Four Rose Parade band directors trace roots to UNI
The Rose Parade, an iconic tradition to ring in the New Year, is a time of excitement for high school bands all across the country. This year’s festivities in Pasadena, California, included not one, not two, but three marching bands led by University of Northern Iowa alumni.
Jack Jean, ‘89, led the Brookwood Bronco Marching Band from Snellville, Georgia; Joe Finnegan, ‘89, led the Wisconsin Northwoods Marching Band from Minocqua, Wisconsin; and Gabe Schott, ‘14, led the Pella Marching Dutch from Pella, Iowa, with Samuel Nau,‘20, teaching bodywork and visuals. All four band directors received their UNI degrees in instrumental music education.
“My years at UNI gave me the skill set to help build a band program worthy of performing in the Tournament of Roses Parade,” said Jean, who leads a band of 215 members.
“UNI has been paramount for my role as a band director,” said Nau. “The skills taught to me by my ensemble directors, studio professors and education professors are used daily
Earning a spot in the 5.5-mile parade route is no small feat. The application is lengthy, requiring videos of parade and show performances. The bands must also highlight the hometowns they represent. According to Jean, it can take as long as eight years after applying to find out a band has been accepted to perform in the Rose Parade.

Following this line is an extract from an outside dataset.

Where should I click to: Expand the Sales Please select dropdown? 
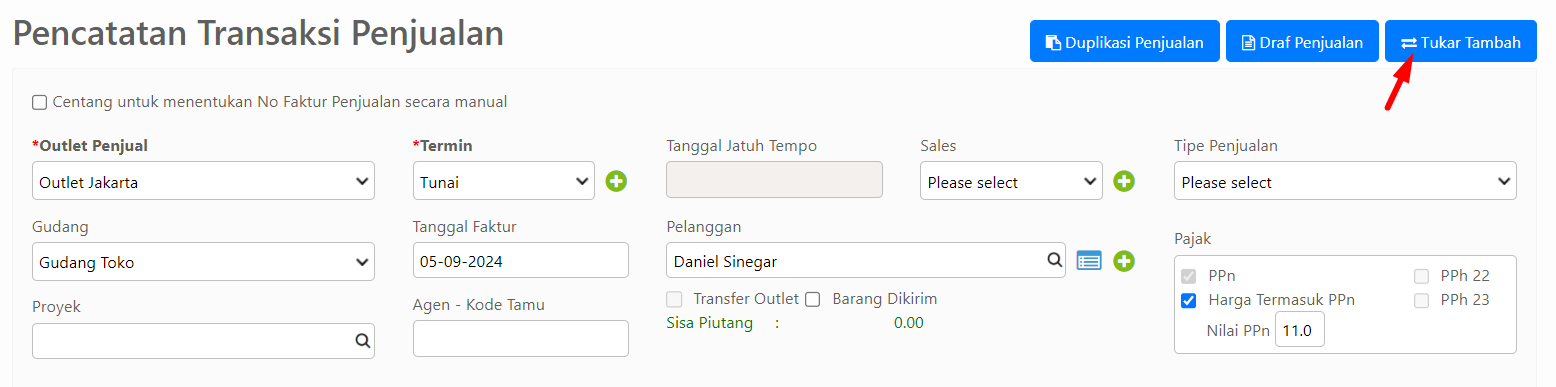click(1011, 181)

“We officially found out we were invited in October 2021, and we were in complete shock,” said Jean.
While most bands have to go through the application process, Finnegan’s Northwoods Marching Band, which totaled 400 members, received a special invitation from 2023 Tournament of Roses President Amy Wainscott. As a native of northcentral Wisconsin, Wainscott wanted the area to be showcased in the parade. Since none of the schools were big enough to participate on their own, she came up with the idea of eight school bands, including Finnegan’s school DC Everest, coming together to form one larger ensemble.

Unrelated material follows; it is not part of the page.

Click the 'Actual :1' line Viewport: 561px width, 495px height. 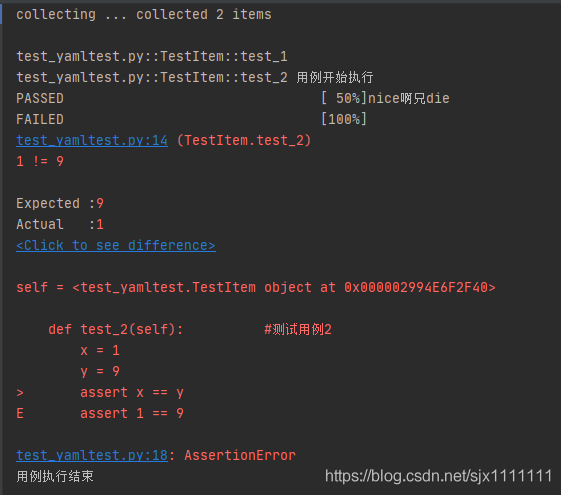(60, 224)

These years-in-the-making performances resulted in great pride not only for the participants but for their entire hometowns as well.
“They performed incredibly well, and the entire town of Pella was watching from afar,” said Schott, who led 210 members in the parade. “It was a whirlwind of a trip, but memories were made in six short days that will be remembered forever.”
“You cannot recreate that feeling of the positive vibes the audience gives back in a rehearsal,” said Finnegan. “Once the students started down the parade route, all of those months of planning and preparing became real, and their performance level became a peak experience.”
While each band director comes from a different school in a different state, they all share a common history at the University of Northern Iowa — a history that no doubt helped them get to where they are today.
“I would not be who I am if it were not for the School of Music at the University of Northern Iowa,” said Finnegan. “This school completely prepared me for my future. With the guidance of an amazing staff and a family that instilled a solid sense of hard work ethics, I am so proud to proclaim the education I received from UNI as superior.”
“The music program at UNI is second to none in the state of Iowa,” said Schott. “The quality instruction, real-world experience and relationships I developed through the opportunities provided at UNI set me up to be successful both inside and outside the band room.”
While there is a waiting period for bands to reapply to be in the parade, many of the band directors hope to apply again in the future.
“Our high school band goes on a large trip such as this one every four years,” said Nau. “It is not a guarantee that we will be accepted, but I am optimistic that Pella will be back in Pasadena in the future.”